• **PROBLEM TO SOLVE**:
Copy the listing word for word from its beginning through the line holding "click(498, 254)", including that line, and omit the pictures from your copy.

• **PROVIDED MATERIAL**:

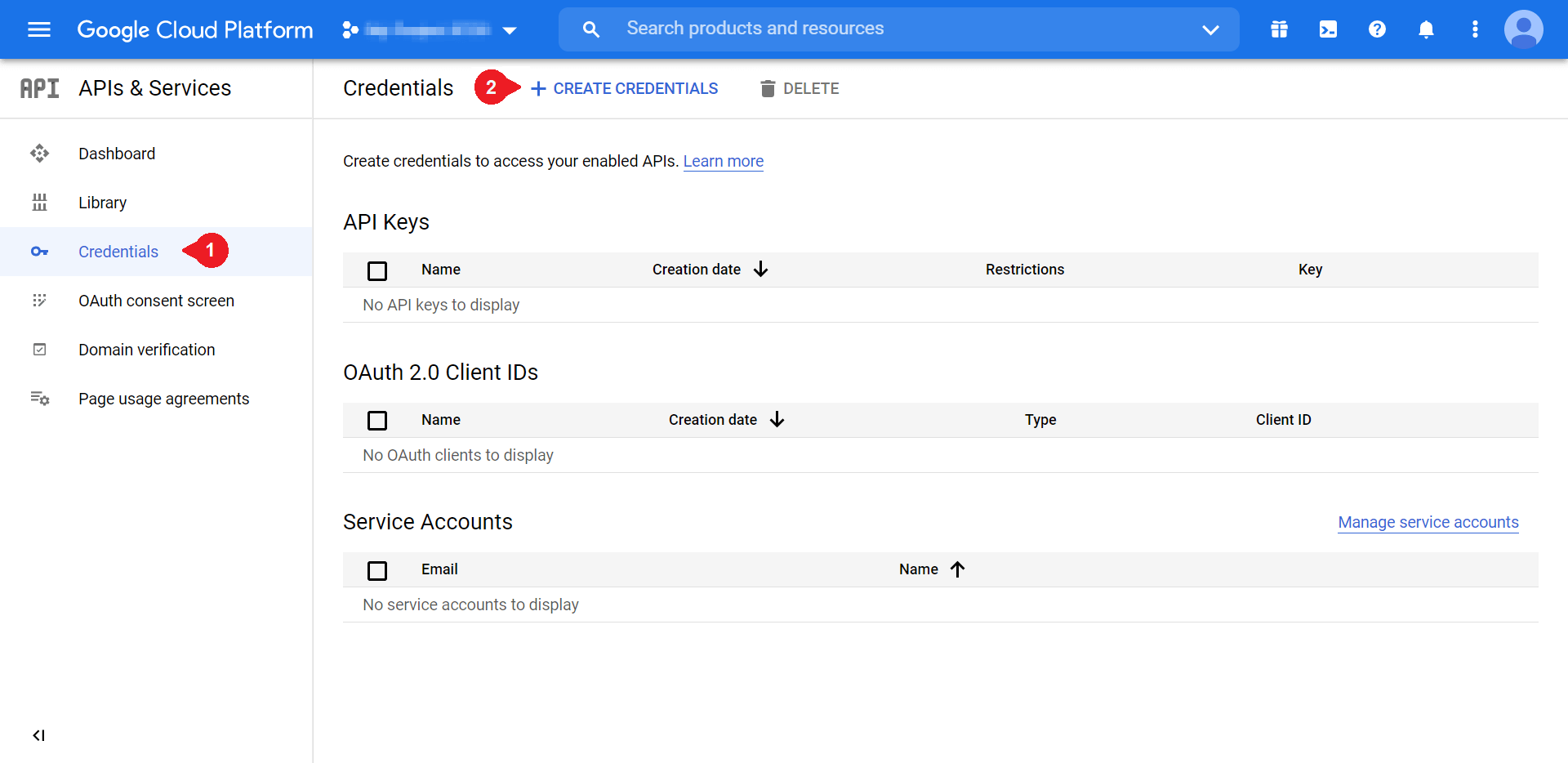The width and height of the screenshot is (1568, 763).
Task: Click the Creation date sort arrow for API Keys
Action: [x=760, y=269]
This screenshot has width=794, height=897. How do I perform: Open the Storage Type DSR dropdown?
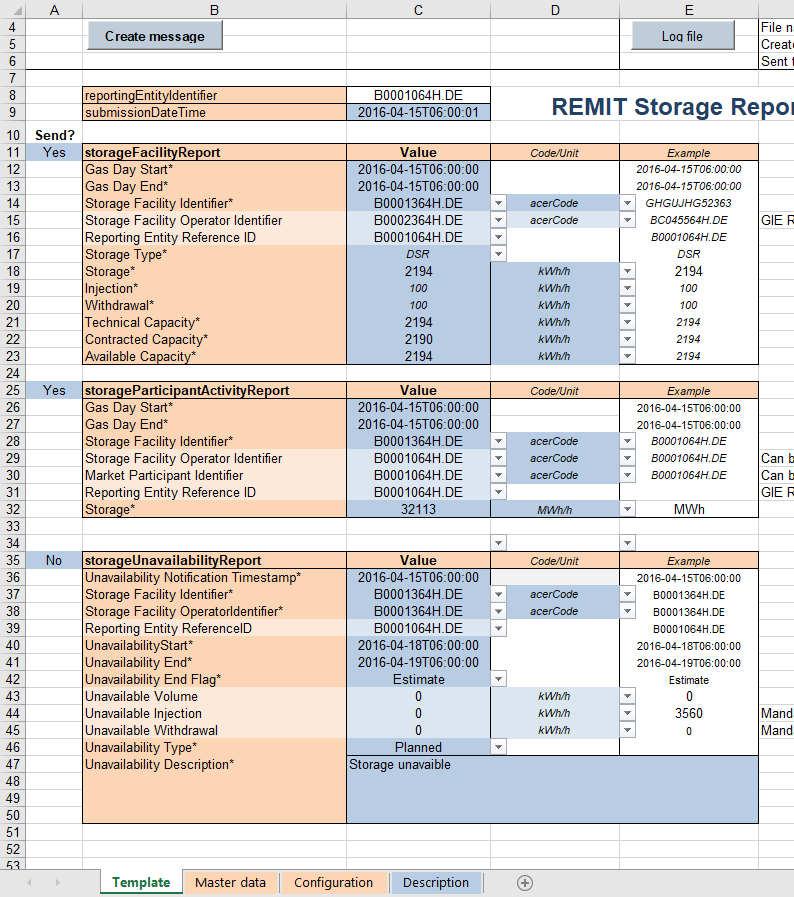click(498, 254)
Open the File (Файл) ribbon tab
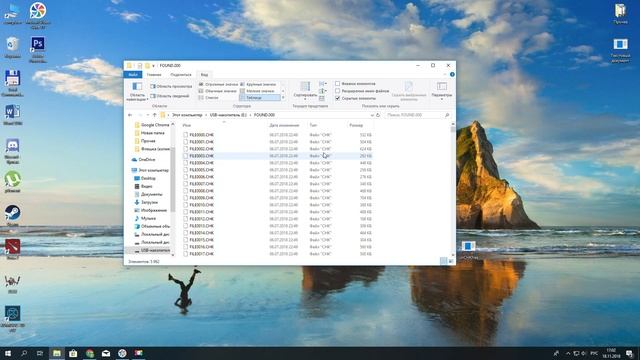 133,75
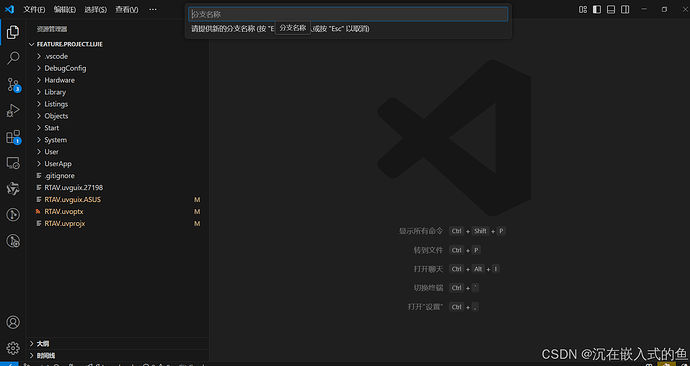Toggle secondary side bar layout button

pos(625,9)
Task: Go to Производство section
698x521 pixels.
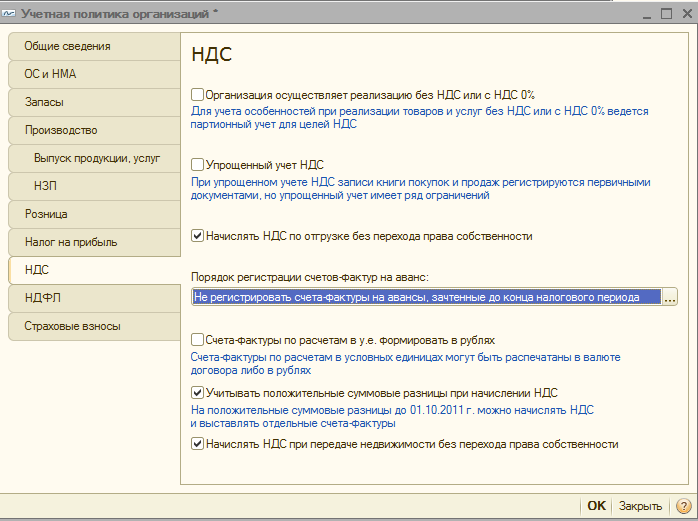Action: [94, 130]
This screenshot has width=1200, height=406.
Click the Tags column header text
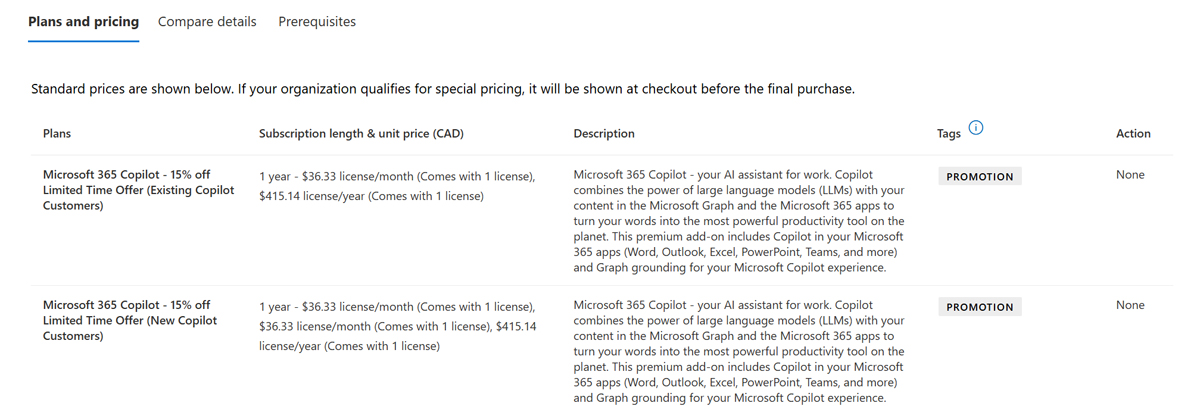tap(949, 134)
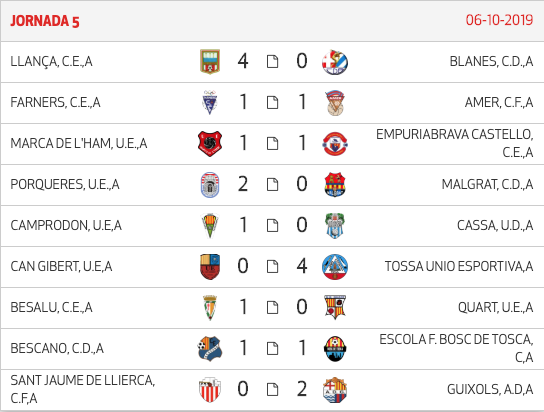
Task: Click the 06-10-2019 date label
Action: 499,20
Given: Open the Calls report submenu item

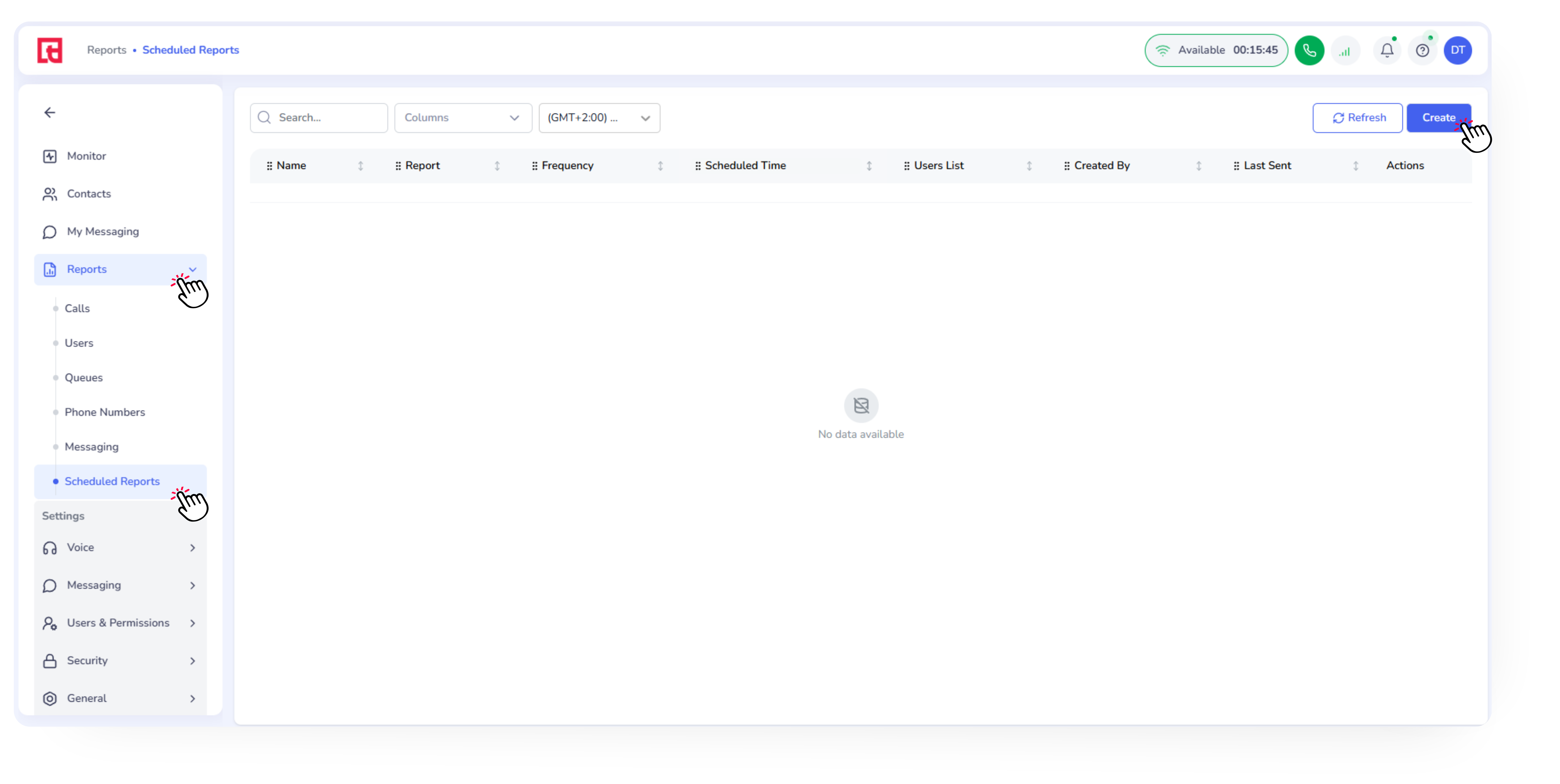Looking at the screenshot, I should point(77,309).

• **OUTPUT FOR THIS EXERCISE**:
The width and height of the screenshot is (1568, 763).
Task: Click the Creation date sort arrow for API Keys
Action: [x=760, y=269]
This screenshot has width=794, height=897. How do I perform: Open the Storage Type DSR dropdown?
click(498, 254)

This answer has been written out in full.